» **EXERCISE SET**
(a) Using the polio article below, decide whether each statement agrees with it: (i) twelve children have been paralyzed by wild poliovirus so far this year, six in Pakistan and six in Afghanistan; (ii) all of Pakistan's reported polio infections this year were in Khyber Pakhtunkhwa; (iii) Pakistan reported only one case of paralysis from the virus in 2021. For each, answer yes or no and quote the deciding words.
(b) From the polio article below, return word for word the part that opens with the words containing "Pakistan, with a" and closes with "regions of Afghanistan.".
(Beginning of STUDY TEXT)
ISLAMABAD — Only 12 children around the world have been paralyzed by wild poliovirus so far this year, all of them in Pakistan and Afghanistan — with six reported in each.
They are the last two countries in which the highly infectious disease still exists.
Moreover, the World Health Organization has warned that the countries’ vaccination programs continue to miss a large number of children, posing a significant risk to gains made against the crippling wild Type 1 poliovirus.
In addition, Pakistan’s campaign to repatriate undocumented Afghans has increased the risk of cross-border poliovirus spread and spread within the two countries, the WHO said in a statement Friday.
Since mid-September, nearly half a million Afghans have returned to Afghanistan, escaping the crackdown on foreigners living illegally in Pakistan. The number of returning Afghans is expected to reach 1.7 million.
Pakistani officials have reported a sharp increase in environmental detections lately, documenting 60 positive samples since September and bringing the year’s total to 82.
Samples have been found in major cities, including Quetta, Karachi, Peshawar, Rawalpindi and the national capital, Islamabad, the WHO said.
It said political instability, insecurity in some areas and vaccination boycotts continue to hinder anti-polio efforts in Khyber Pakhtunkhwa province, whose capital is Peshawar. The province borders Afghanistan, and four of this year’s six reported polio infections were in Khyber Pakhtunkhwa.
The rest were detected in Karachi, the country’s most populous southern port city, which had recorded zero cases in the last two years. Officials said both polio cases are children from Afghan refugee families.
Pakistan, with a population of about 241 million, came close to eradicating polio in 2021, when it reported only one case of paralysis from the virus. However, the country saw a spike in 2022, with 20 confirmed cases of infection.
Afghanistan has not reported new polio cases since August, and the virus has been cornered in its eastern Nangarhar border province, which reported all six infections this year.
The WHO cited an improvement in the quality of the vaccination campaign in the eastern regions of Afghanistan.
It noted in its Friday statement, though, that difficulties remain in various southern provinces, where almost 200,000 children are yet to be reached during the vaccination campaign.
“Any setback in Afghanistan poses a risk to the program in Pakistan due to high population movement,” the U.N. health agency said.
(End of STUDY TEXT)
(Beginning of INFORMATION)
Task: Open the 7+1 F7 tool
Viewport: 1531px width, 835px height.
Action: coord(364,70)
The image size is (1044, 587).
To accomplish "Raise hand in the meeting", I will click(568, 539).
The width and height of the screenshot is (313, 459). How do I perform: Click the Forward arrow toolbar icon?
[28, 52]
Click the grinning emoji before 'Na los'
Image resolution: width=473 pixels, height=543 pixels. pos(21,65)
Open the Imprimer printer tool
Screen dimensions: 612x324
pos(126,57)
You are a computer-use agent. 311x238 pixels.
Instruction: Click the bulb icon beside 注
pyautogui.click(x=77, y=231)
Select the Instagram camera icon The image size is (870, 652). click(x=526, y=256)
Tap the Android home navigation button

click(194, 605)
(End of INFORMATION)
» **EXERCISE RESPONSES**
(a)
(i) Yes: "Only 12 children around the world have been paralyzed by wild poliovirus so far this year, all of them in Pakistan and Afghanistan — with six reported in each."
(ii) No: "four of this year’s six reported polio infections were in Khyber Pakhtunkhwa."
(iii) Yes: "Pakistan, with a population of about 241 million, came close to eradicating polio in 2021, when it reported only one case of paralysis from the virus."

(b)
Pakistan, with a population of about 241 million, came close to eradicating polio in 2021, when it reported only one case of paralysis from the virus. However, the country saw a spike in 2022, with 20 confirmed cases of infection.
Afghanistan has not reported new polio cases since August, and the virus has been cornered in its eastern Nangarhar border province, which reported all six infections this year.
The WHO cited an improvement in the quality of the vaccination campaign in the eastern regions of Afghanistan.